Writing and Publishing

Long Shift by Richard Formentini

Long Shift by Richard Formentini is an entertaining collection of character sketches based on the comings and goings of a San Francisco cab driver. It’s a bag of potato chips for the mind. Each sketch is just a single paragraph, rapidly creating a lively picture of some soul who briefly intersects with the narrator. The titles read like a cabbie’s call sheet (“Union and Laguna”, “Pier 39″, etc.). [Review continues after the jump]

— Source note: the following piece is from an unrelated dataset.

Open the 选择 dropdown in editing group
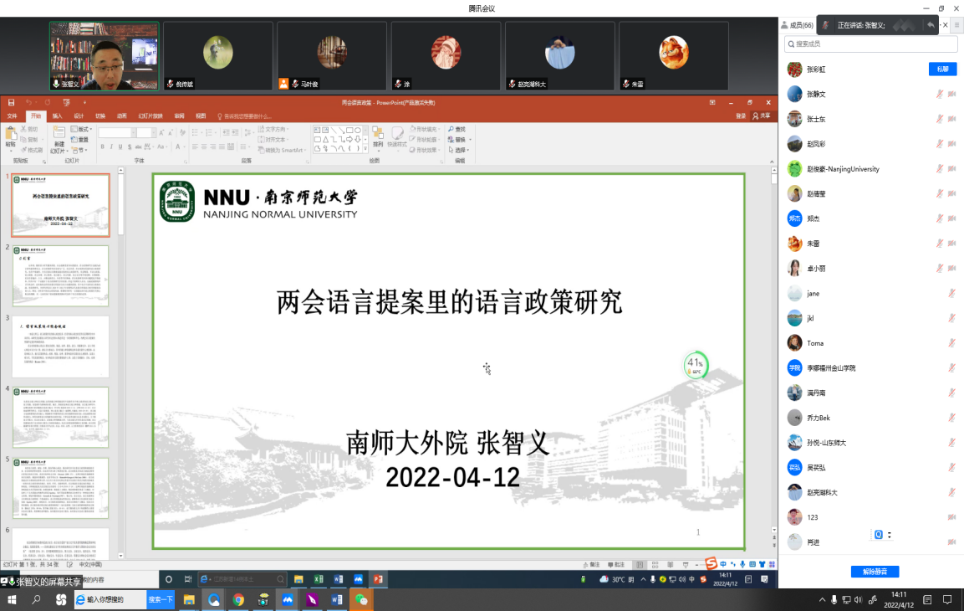(x=461, y=150)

Formentini’s gift for rapid character development is worth studying by authors of fiction. If you only have one paragraph to tell a story, you need to get on with it quickly and make every sentence count. Good observation of detail paints a picture of each passenger with a minimum number of words. The author has worked as a film scriptwriter, and there is a sense of rapid cutting in this novel. Humor is an important part of the mix, and I often laughed out loud at the situations the driver finds himself in. The author is good at one-liners, which he drops early and often.

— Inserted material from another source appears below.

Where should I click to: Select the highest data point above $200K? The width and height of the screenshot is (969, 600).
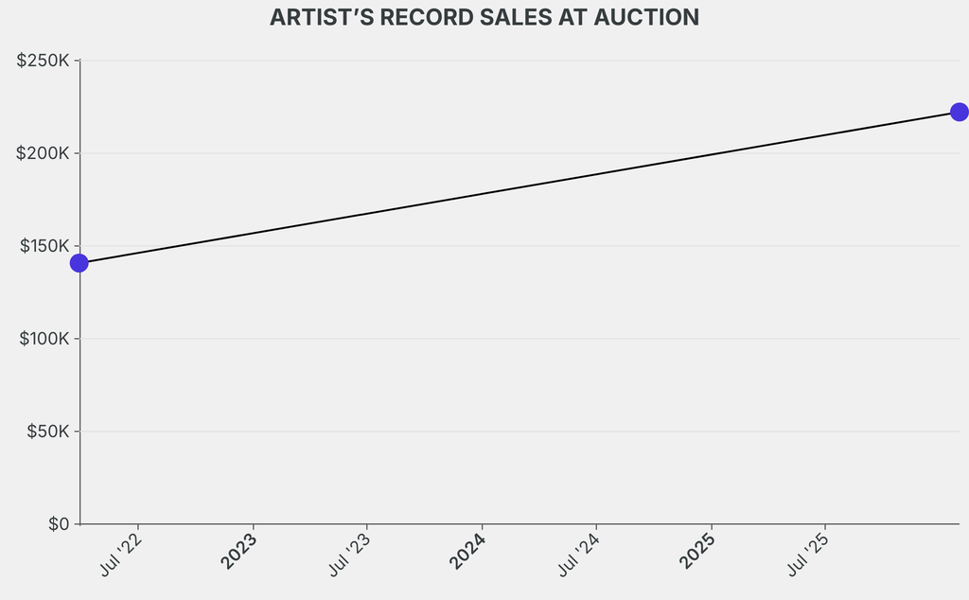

The idea that who we are depends on the context we are in is an unstated theme of the book. Taking the job as a cabbie had the effect of wiping the slate clean for the narrator (“No one knew who I was. No expectations. No status. No reason to shave. I loved it from the first minute.”). An interesting technical aspect of the book is the way we gradually get a picture of the cabbie himself, whose name and age we never learn. The book is written in the first-person, but there is little exposition about the narrator. Details about him emerge slowly in pointillistic fashion. Some things leak out in conversations with passengers, but since he lies freely in order to avoid some topics, it’s hard to be sure of what is fact and what is fiction. Maintaining a blank screen for his riders’ projections is useful to him. We can be fairly sure that before driving a cab he had been working as a middle-manager for a delivery company. Prior to that he was an academic with a degree in Russian literature, which explains the fake Russian accent that he sometimes puts on in order to avoid conversation with passengers. He’s gay, but often allows customers to assume he is straight.

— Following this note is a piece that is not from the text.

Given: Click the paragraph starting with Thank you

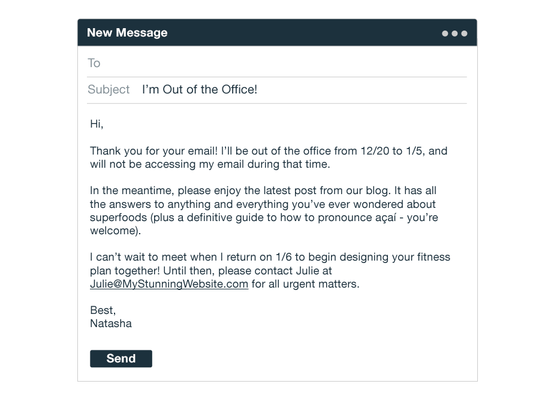Looking at the screenshot, I should [x=269, y=158].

He’s unflappable, non-judgemental, and tactful, all essential skills for a cab driver. We learn early on that putting up with drunks is a main part of his job. Fortunately, the driver is “a fluent speaker of drunk.” He comes across as a guy you would probably enjoy having a glass of whiskey with.

Things I learned by reading this book:

  • The best answer for “Why are you going this way?” is “Because it’s in this direction.”
  • Drunk yuppies make for a long ride.
  • Passengers love it when their driver makes illegal turns.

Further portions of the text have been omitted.